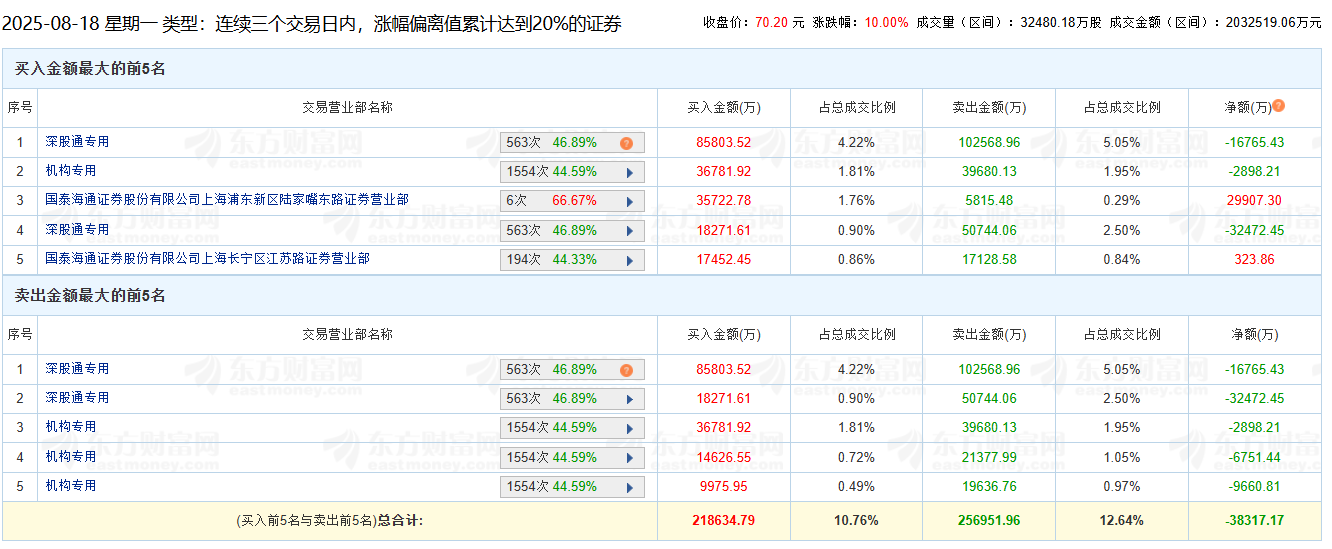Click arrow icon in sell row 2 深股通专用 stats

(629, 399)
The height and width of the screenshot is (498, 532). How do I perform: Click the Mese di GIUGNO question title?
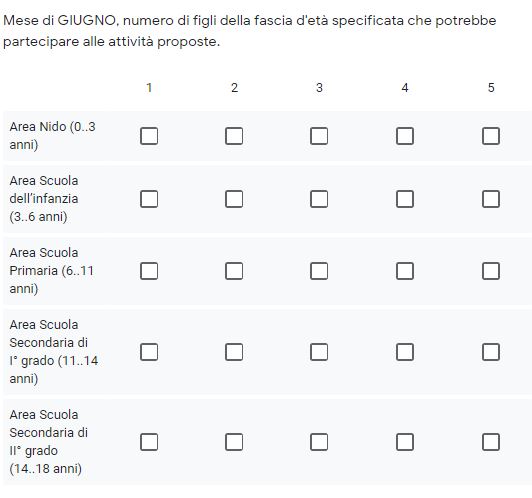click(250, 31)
================
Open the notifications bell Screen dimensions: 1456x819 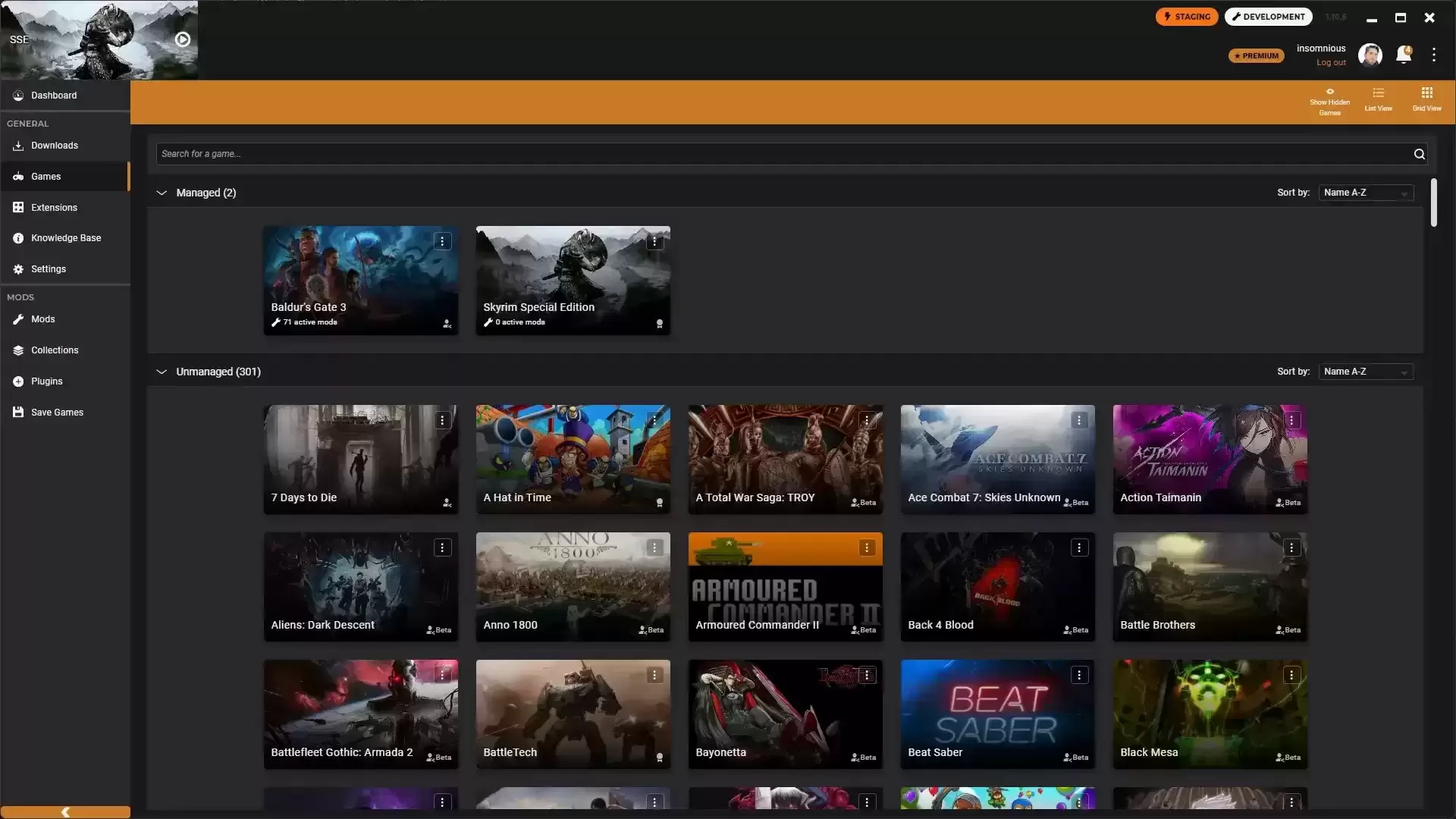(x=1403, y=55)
================
• [Written task]:
Write out verbatim the part of the data that opens with the line containing "Click arrow icon in sell row 2 深股通专用 stats" and closes with the line containing "click(250, 31)", including both of those lines. Omit the pictures from your answer.

• [Written answer]:
Click arrow icon in sell row 2 深股通专用 stats

(629, 399)
The height and width of the screenshot is (498, 532). How do I perform: Click the Mese di GIUGNO question title?
click(250, 31)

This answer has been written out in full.